Family’s final chance to save Corey
Hopes for sick toddler pinned on clinical trial in US
ATaranaki family are moving to the United States in a lastditch hope to save their 2-year-old son.
Corey Keeling — a boy who according to his mother is never without his gumboots and is full of energy — was diagnosed with an aggressive stage four neuroblastoma cancer this year.
After six rounds of chemotherapy and two high-risk surgeries, Corey’s only chance of survival is to travel to New York in a desperate hope of urgently being put on a lifesaving clinical trial.
Hundreds of New Zealanders have been getting behind the Keeling family with more than $26,000 raised so far on a Givealittle page, to go towards treatment costs.
His parents, dairy farmers Hayden and Aly Keeling, say they will do whatever it takes to save their wee boy.
“You don’t realise how much fight you have until you are faced with something like this. I guess that parental instinct kicks in,” Aly told the Herald yesterday in tears.

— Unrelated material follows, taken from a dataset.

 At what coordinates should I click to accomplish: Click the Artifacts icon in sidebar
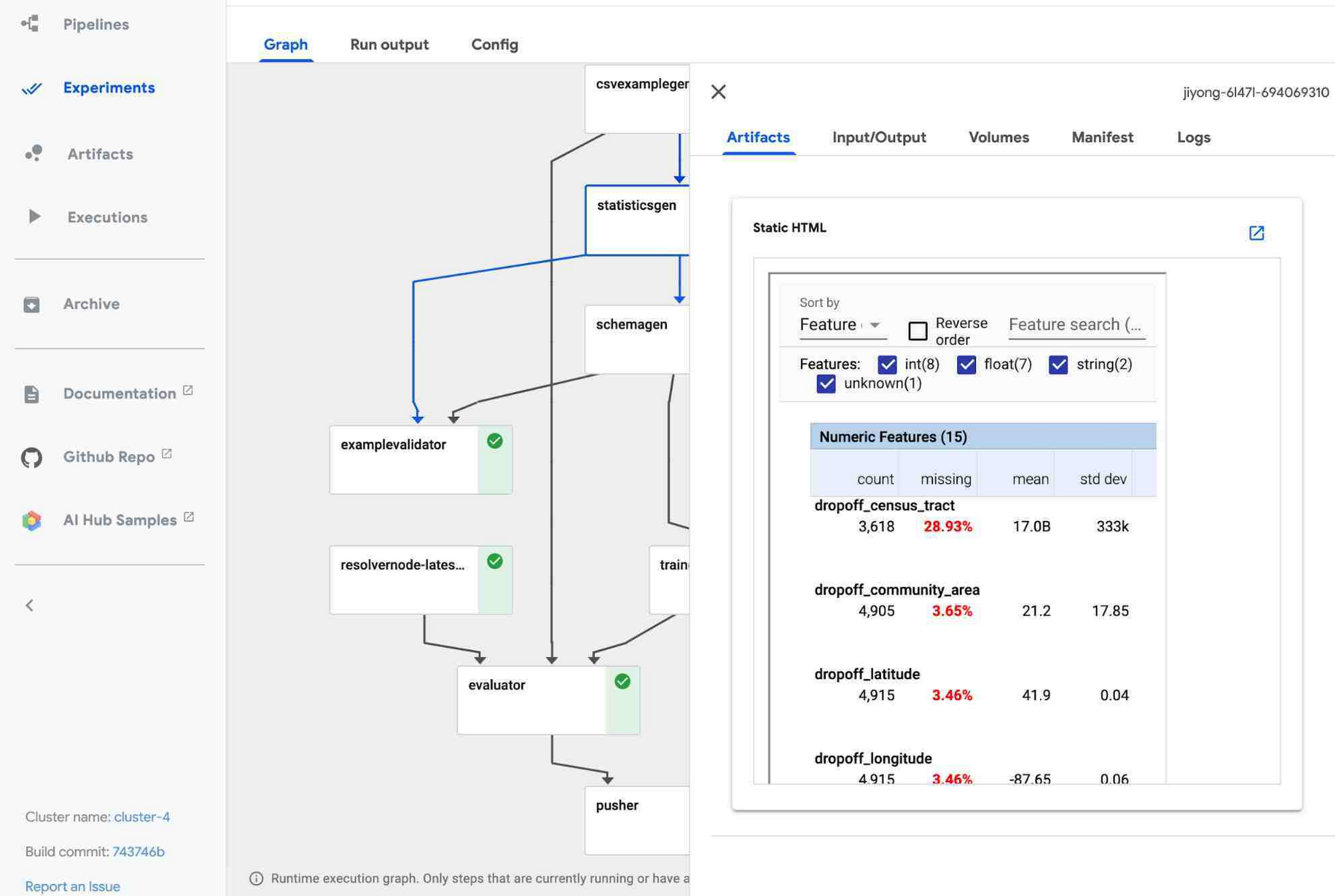(x=34, y=154)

“I had this perfect child, our whole lives were all planned out, and within just a few moments it was pulled away from me.”

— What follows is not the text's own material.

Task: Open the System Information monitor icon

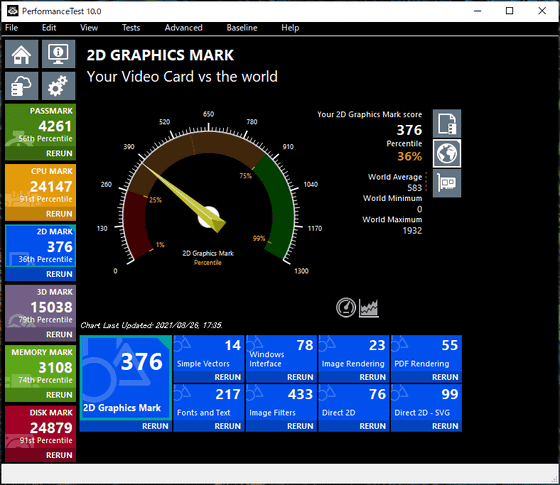Action: [x=59, y=54]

Corey was rushed up to Auckland’s Starship children’s hospital in March after a lump was discovered on his tummy.
The following day he started chemotherapy in response to the 12cm mass in his abdomen.

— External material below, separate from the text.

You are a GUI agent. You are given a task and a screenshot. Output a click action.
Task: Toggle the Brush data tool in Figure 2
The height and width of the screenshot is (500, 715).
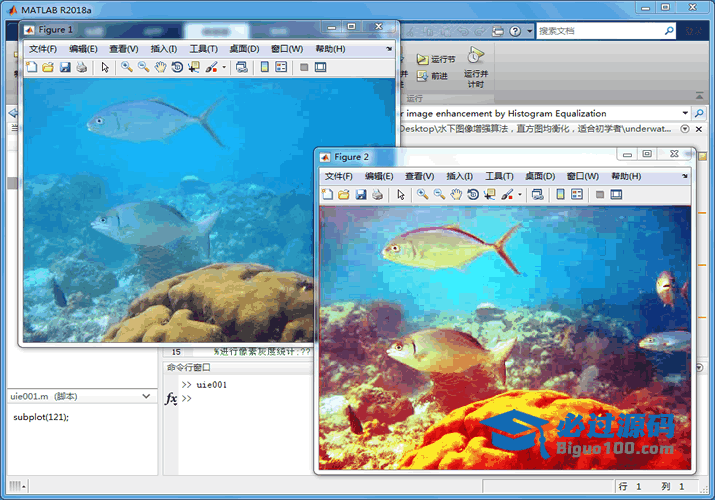coord(507,194)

Aly, a 33-year-old Treasury analyst, said the worst part was his tumour had invaded one of his major arteries — known as the inferior vena cava — and had grown into the right atrium of his heart.
“The tumour was so close to entering one of his ventricles and if that happened he would have died.”
In June, after his fifth round of chemotherapy, Corey had a surgery that successfully removed more than 90 per cent of the tumour.
“We were so thrilled with the progress he had made. For the first time we were able to take Corey home.
“And in that time he turned 2 and he was running around the farm like a normal kid. He was driving the tractor with his dad and visiting the cows which he loves — things seemed to be getting back on track.”
But this month the family received a call to tell them Corey’s latest MRI scan showed a spot of cancer in his brain.
On September 11, Corey had his second round of surgery to remove the mass in his brain.
“We are 99 per cent that mass has been removed but he now has what’s called a central nervous system (CNS) relapse,” Aly said.
There were only two hospitals in the world able to treat CNS, she said.
One was in Barcelona and other in New York — the Memorial Sloan Kettering Cancer Center Hospital.
Because Aly Keeling was born in the US and Corey has dual citizenship there, the family plan to move New York in the hope of getting on the trial.
“We have been in communication with the oncologists over there but there is a lot that is still up in the air at the moment.”
The family are due to fly from Auckland Airport tomorrow.